Roy v. Freymiller

$2.1 Million Settlement

Date of Verdict: Nov. 9.

Court and Case No.: C.P. Philadelphia No. 170102140.

Judge: Annette Rizzo.

Type of Action: Motor vehicle.

Injuries: Traumatic brain injury.

Plaintiffs Counsel: Fredric Eisenberg and Daniel Sherry, Eisenberg, Rothweiler, Winkler, Eisenberg & Jeck, Philadelphia.

Defense Counsel: John Fox of Fox Law, Plymouth Meeting.


A man who suffered a traumatic brain injury after he was ejected from a sedan during a multi-vehicle accident has ended his case after agreeing to more than $2.1 million in settlements.

Plaintiff Nagesh Roy has settled his claims against trucking company Freymiller for $2.1 million, and accepted a $15,000 insurance policy tender from another driver who was involved in the collision. The case, Roy v. Freymiller, had been filed in the Philadelphia Court of Common Pleas. It ultimately settled following mediation before retired Judge Annette Rizzo.

According to Eisenberg, Rothweiler, Winkler, Eisenberg & Jeck attorney Fredric Eisenberg, who, along with Daniel Sherry, represented the plaintiffs, liability was not largely contested, but instead the main dispute centered around Roy’s cognitive injuries.

Although both sides hired experts, Eisenberg said explanations from Roy’s wife about his life, such as how he never remembered to turn off the water after showering or turn off the stove after cooking, were persuasive.

“What we were able to demonstrate at mediation, which was ultimately more persuasive than our expert reports, were the simple examples that Mrs. Roy was able to articulate regarding her husband’s continuing subtle neurological problems,” Eisenberg said. “It was the everyday chores, which resonated, not only with Judge Rizzo, but with defense counsel and their adjuster.”

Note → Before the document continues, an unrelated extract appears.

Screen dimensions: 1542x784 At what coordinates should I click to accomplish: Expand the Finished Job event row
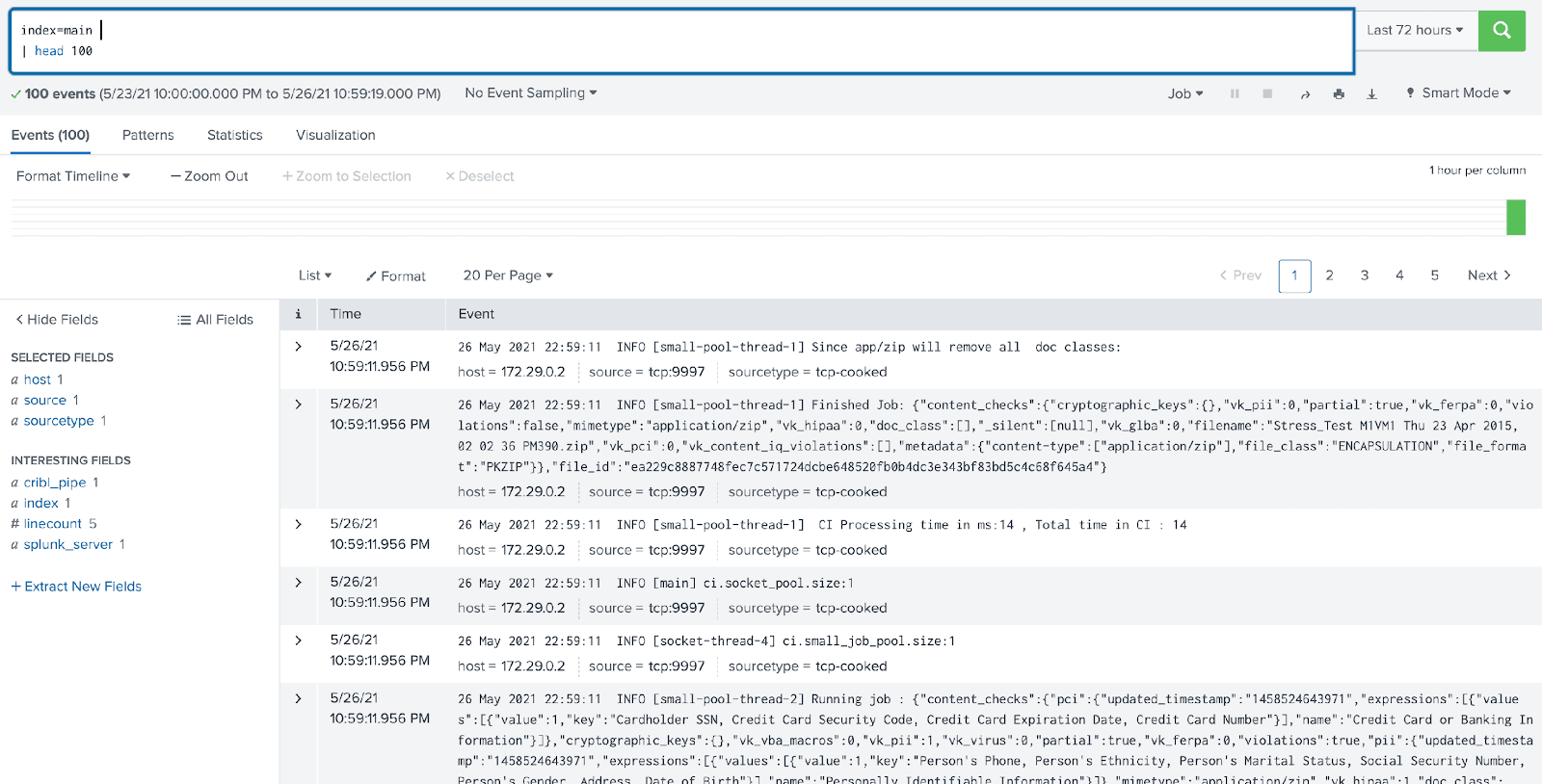pos(298,405)
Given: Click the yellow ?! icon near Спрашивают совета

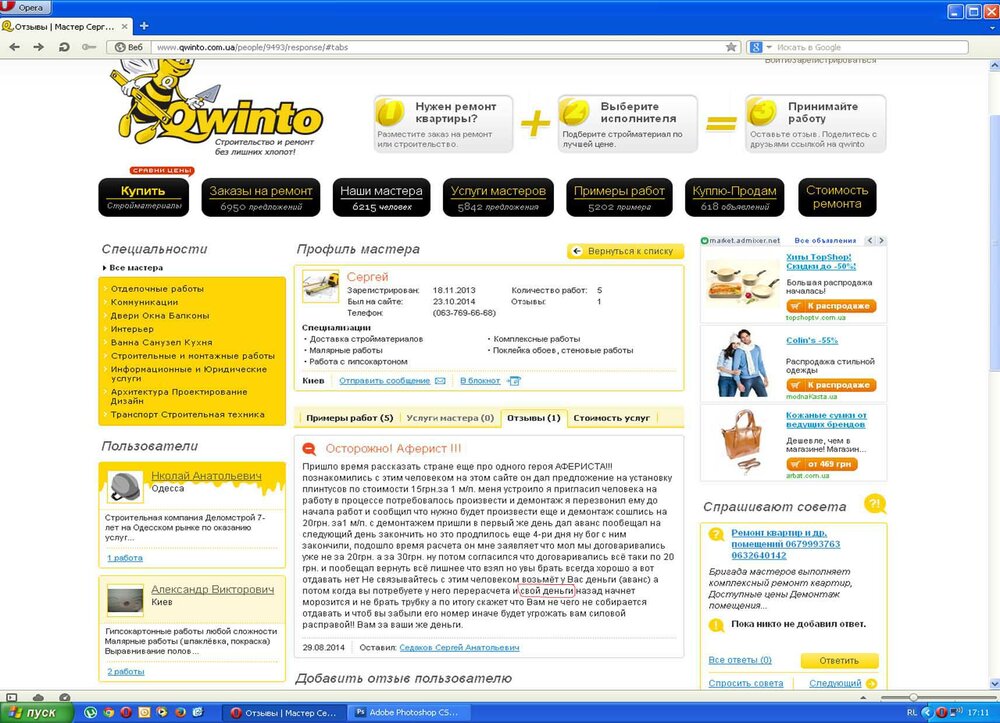Looking at the screenshot, I should click(875, 504).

According to court papers, the accident occurred in September 2016 on Interstate 95 in Bensalem. A truck driven by Freymiller employee Jackie Barnett merged into the left lane, which was occupied by the vehicle carrying Roy and his wife, Daksha Roy. The Roys were passengers and Pramod Patel was driving.

The truck struck Patel’s vehicle, and forced it into the guardrail. Patel’s vehicle spun and was struck by another vehicle, which was being driven by Brian Franklin.

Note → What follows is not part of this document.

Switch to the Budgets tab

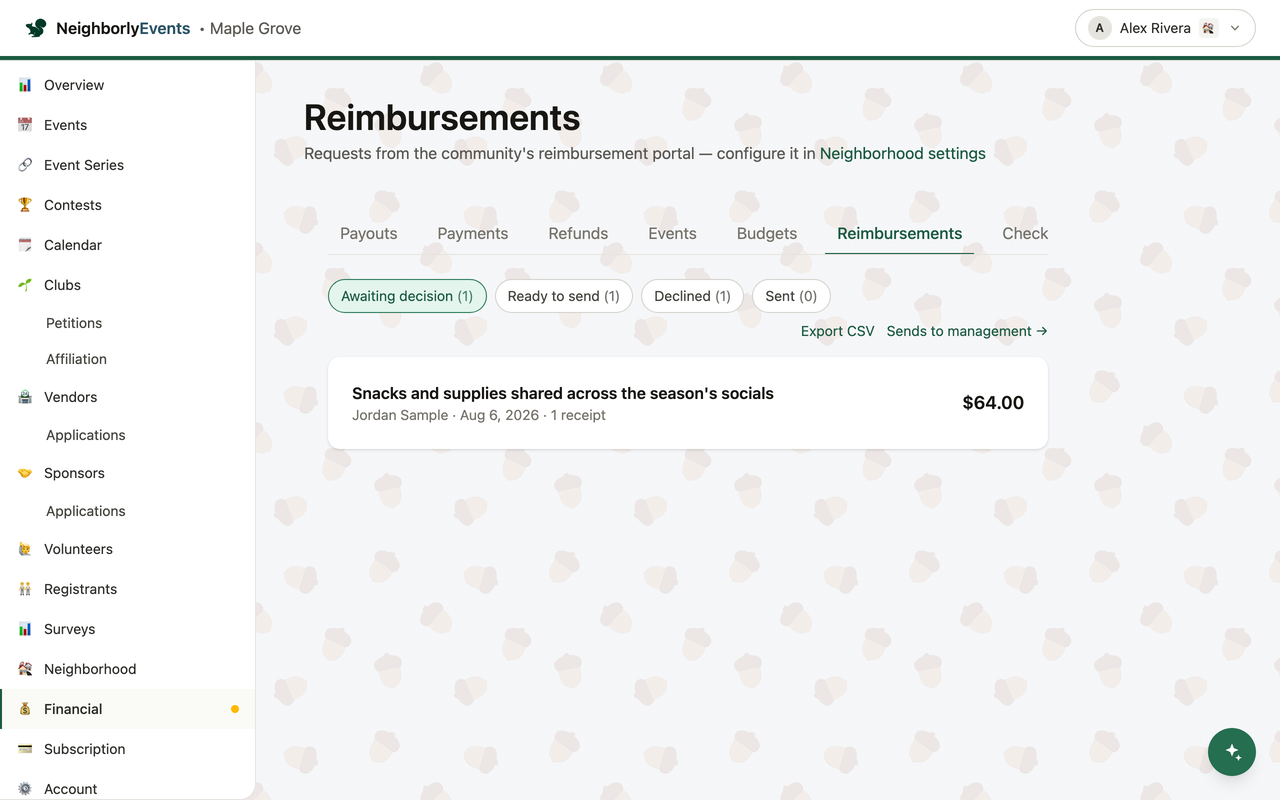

Nagesh Roy, a 65-year-old FedEx manager, was ejected from the vehicle during the crash. He ended up suffering a skull fracture, hematoma, subarachnoid hemorrhage, brain contusion, rib fracture, wrist fracture and shoulder fracture, among other things.

The plaintiffs contended in court papers that Barnett had been speeding, smoking a cigarette, driving with one hand, and had not properly checked the mirrors or used the turn signal before moving into the left lane. The plaintiffs relied on video taken from inside the truck, as well as the opinion of accident reconstruction expert John Karpovich.

In its pretrial memo, Freymiller denied the allegations that Barnett had been negligent, and argued that Patel had been in the driver’s blind spot.

Roy’s expert neuropsychologist, Terri Morris, opined that Roy continues to suffer from moderate traumatic brain injury, and suffers reduced emotional and cognitive function. Rehabilitation physician expert Laurie Browngoehl opined that the injuries are permanent, and Roy’s expert economist, Royal Bunin, opined that the plaintiffs suffered between $287,000 and $468,000 in economic losses.

Freymiller’s expert neurologist, David Glosser, conceded that Roy suffered a traumatic brain injury, but he opined that Roy made a “stunningly strong recovery.” He said he did not find that Roy suffered memory loss, or any loss of verbal function. Freymiller also noted that Roy went back to work four months after the accident.

With Freymiller contributing $2.1 million from its $5 million policy, and Franklin tendering his $15,000 policy, the case settled for $2,115,000.

Attorney John Fox of Fox Law in Plymouth Meeting represented Freymiller. He declined to comment without speaking with his client first. Sally Lytle of Wiley Lytle & Cosgrove, who represented Franklin, declined to comment.